Siberia Surrenders Woolly Rhino Mysteries

A skeleton of a woolly rhinoceros (Coelodonta antiquitatis) found in the Yamalo-Nenetsky region of Siberia

A Russian scientist has offered an unprecedented glimpse into the life and ultimate extinction of one of Ice Age Eurasia's most prevalent animals, the woolly rhinoceros.

Gennady Boeskorov concludes that not only did it reproduce slowly, but the squat, 1-2 ton animal had an increasingly tough time slogging through the heavy snow that blanketed northern Asia and Europe 30,000 to 40,000 years ago.

The woolly rhino disappeared in the latter stages of the last glacial age. By then, climate change made a slurry of grassy landscapes from Russia's Far East to Europe's Atlantic coast, where the rhinos roamed alongside other herbivores like woolly mammoths, reindeer, and horses, as well as predators like wolves, cave lions, and hyenas.

Their bulk helped them withstand the Ice Age's extreme temperatures. But that size came at an ultimately fatal cost as temperatures rose, according to Boeskorov:

As this ice and snow melted, the landscape of the time would also have become increasingly pitted with hollows and boggy banks, forming natural traps that woolly rhinos might have found impassable.

In addition, the natural traps presented certain danger for such a short-legged and heavy creature.

Presumably, this rhinoceros slumped, bogged down and drowned in such a trap.

Boeskorov, of the Russian Academy of Sciences in Yakutsk, based his conclusions on one of four near-fully preserved carcasses of Coelodonta antiquitatis, whose scientific name means "ancient cavity tooth."

The specimen in question is a female that was unearthed near the mouth of a Siberian gold mine in 2007. It sports a similarly thick hide and heavy fur to the better-known woolly mammoth and, like the other specimens, suggests the animal was about 1.5 meters in height, like today's Javan rhinoceros.

Boeskorov's study first appeared earlier this year in "Zoologichesky Zhurnal."
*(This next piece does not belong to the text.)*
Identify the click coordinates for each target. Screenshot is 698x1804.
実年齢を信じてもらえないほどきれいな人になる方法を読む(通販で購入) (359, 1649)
An English-language abstract that appeared in "Biology Bulletin" this month says:

The results of anatomical and morphological studies of new corpse remains of the fossil woolly rhinoceros found in 2007 in the lower reaches of the Kolyma River are described. These new data provide additional details of the specific features of the structures and sizes of individual body parts of the fossil rhinoceros and allow for several inferences on the specific adaptations of this species to the cold climate of the Ice Age.

The notion that they reproduced slowly stems in part from the fact that their udders had two nipples, suggesting they generally gave birth to just a single calf.
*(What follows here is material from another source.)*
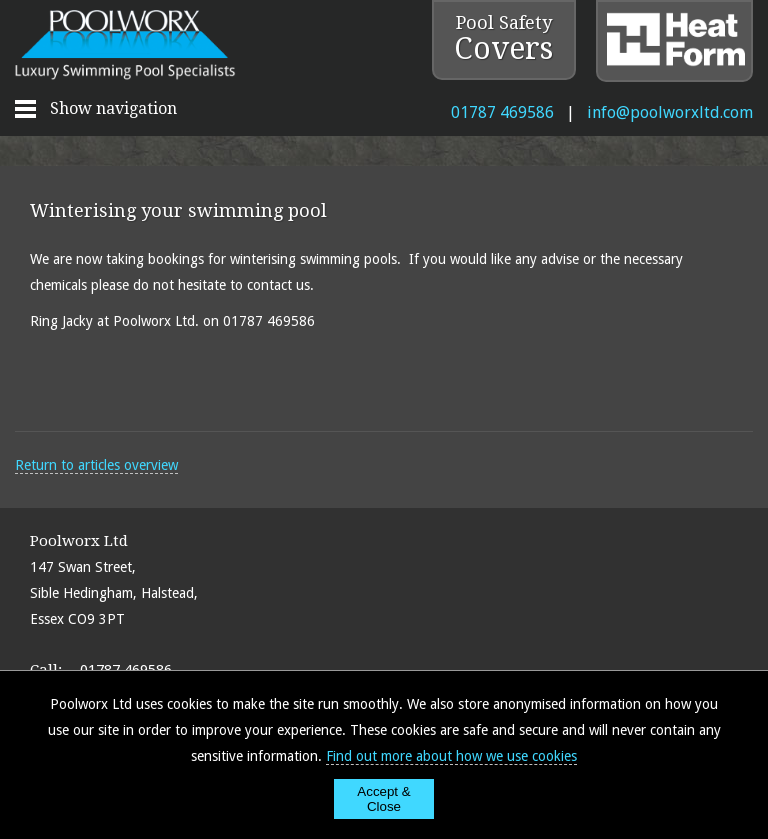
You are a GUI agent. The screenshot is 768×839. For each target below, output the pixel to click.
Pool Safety (503, 39)
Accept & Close (383, 799)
Woolly rhinos are among the creatures depicted in Ice Age drawings like those found in France's Chauvet Cave.

Scientists first encountered them when a pair of horns was found in 19th-century Russia (and mistaken for giant bird claws).

Siberia is a major source of well-preserved remains, particularly as the long-frozen tundra surrenders carcasses as it thaws as a result of climate change.